Foto diambil dari The Interpreter

Jauh-jauh hari, hampir persis dengan waktu pencapresan Jokowi, PDIP sebenarnya sudah pula mengapungkan nama. PDIP menyebut sejumlah kandidat, salah satunya Ketua KPK Abraham Samad. “Kita melihat Pak Abraham Samad, JK, Ryamirzard Ryacudu, Mahfud MD, Hatta Rajasa, Khofifah, Pak Moeldoko, saya senang mendengar nama-nama potensial itu,” tutur Ketua DPP PDIP Maruarar Sirait di Gedung MPR, Senayan, Jakarta, Jumat (21/3/2014, Detik).

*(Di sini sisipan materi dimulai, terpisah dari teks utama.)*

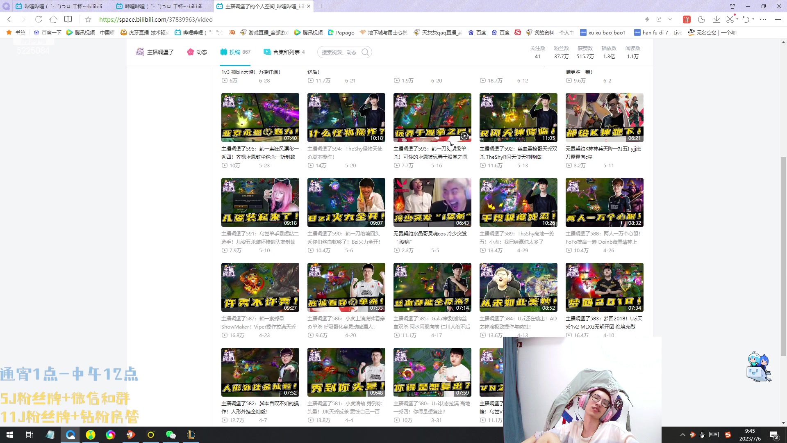Open the browser downloads icon
Image resolution: width=787 pixels, height=443 pixels.
716,19
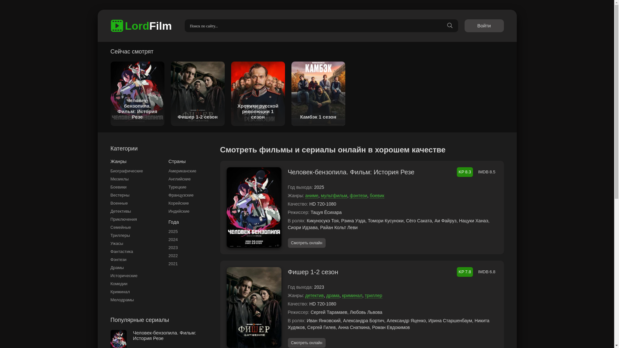The width and height of the screenshot is (619, 348).
Task: Open the Фишер 1-2 сезон title link
Action: pos(313,272)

Selain nama Abraham Samad, ada nama Jusuf Kalla ke permukaan. Mengenai Kalla, putri Megawati Soekarno Putri dan sekaligus Ketua Harian Badan Pemenangan Pemilu PDIP, Puan Maharani, mengaku hal tersebut bukan tidak mungkin. “Boleh saja, tapi kita lihat dulu hasil pemilihan legislatif,” kata Puan.

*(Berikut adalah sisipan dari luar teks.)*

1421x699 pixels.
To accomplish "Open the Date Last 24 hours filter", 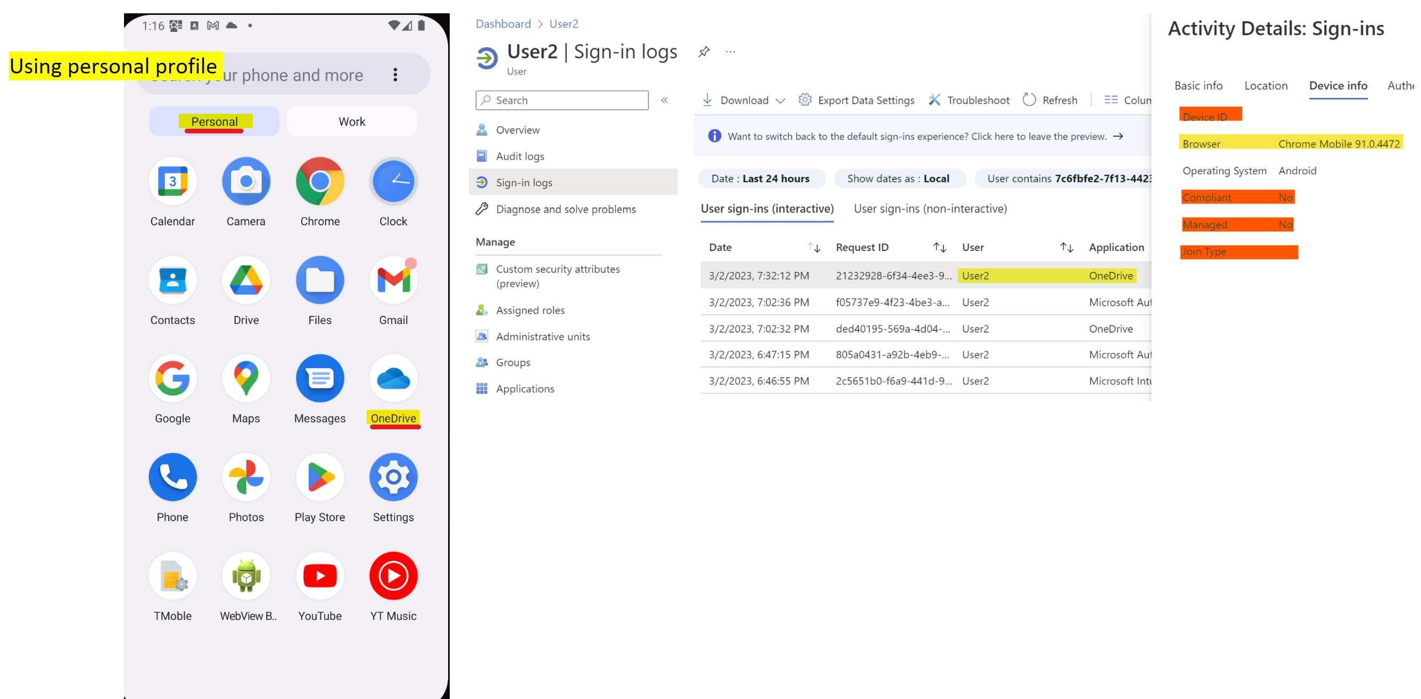I will tap(761, 179).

Namun, tampaknya gagasan untuk memosisikan Puan Maharani sebagai pendamping Jokowi juga bisa jadi menarik untuk PDIP, menilik hasil perolehan suara pileg.

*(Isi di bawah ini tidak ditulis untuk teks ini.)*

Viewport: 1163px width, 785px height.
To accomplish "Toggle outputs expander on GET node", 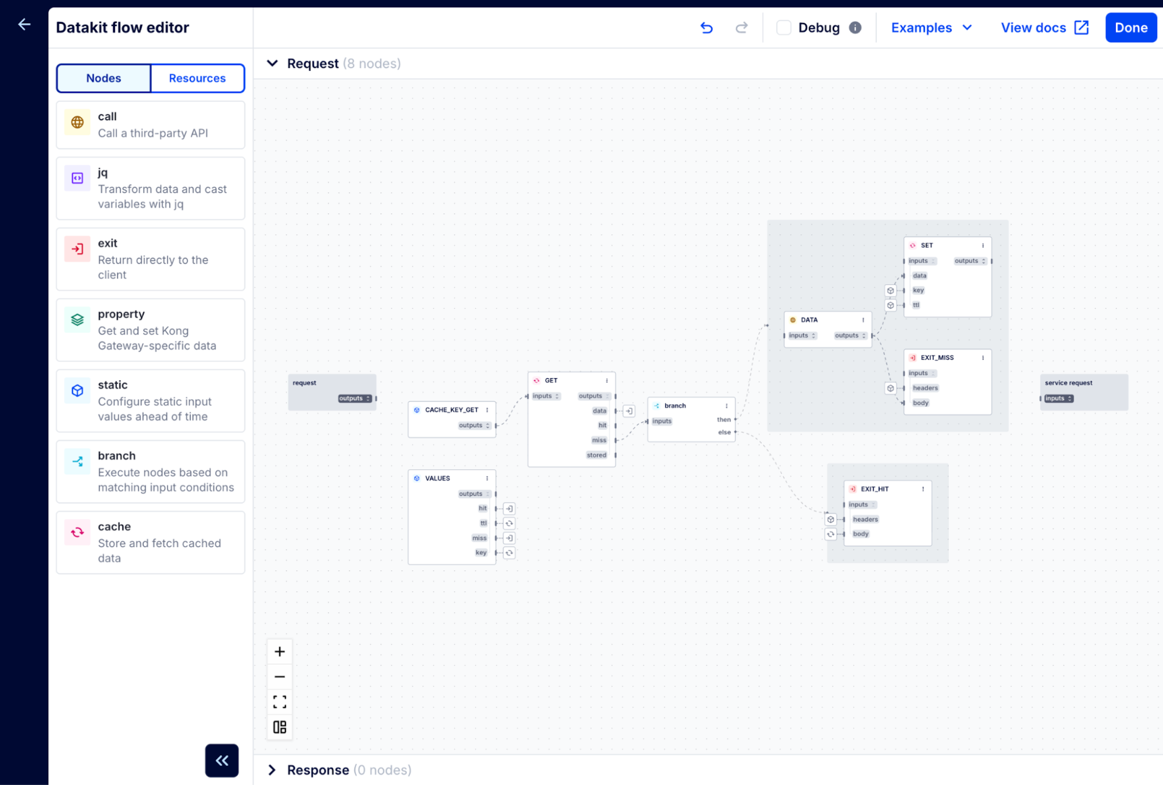I will (x=608, y=396).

Kendati demikian, putri Ketua Umum PDI Perjuangan Megawati Soekarnoputri itu mengaku telah menjalin komunikasi politik dengan semua partai. Termasuk Partai Nasional Demokrat yang secara resmi datang ke kantor PDI P. “Kalau partai yang lain informal,” ujar Puan seperti dikutip dari kompas.

Bagaimana dengan calon-calon dari partai lain yang berada di tengah dalam hasil perolehan suara (katakanlah PKS, PKB, PAN)? Kemungkinan politik itu jelas ada, namun bisa jadi baik PDIP, dan juga Jokowi sendiri tidak terlalu tertarik akan ide ini. Selain karena dinilai hampir tidak pernah sejalan secara ideologi, juga karena sepertinya PDIP akan lebih memilih Nasdem jika harus membuka keran itu. Nama Surya Paloh dengan kekuatan media-nya tentu tak bisa dianggap enteng sekarang ini.

Namun, siapapun yang akan mendampingi Jokowi nanti, seperti menjadi tidak terlalu signifikan lagi sebagai vote getter. Jokowi dan PDIP sendiri sudah yakin benar bisa menjadi aktor utama dan brand politik besar dalam pilpres mendatang. Satu yang pasti, tampaknya, seperti juga ketika Megawati dulu berada di kursi RI 1, kecil kemungkinan melihat kubu Islamis di sisi PDIP sekarang ini—walau peta politik bisa berubah dalam beberapa jam mendatang.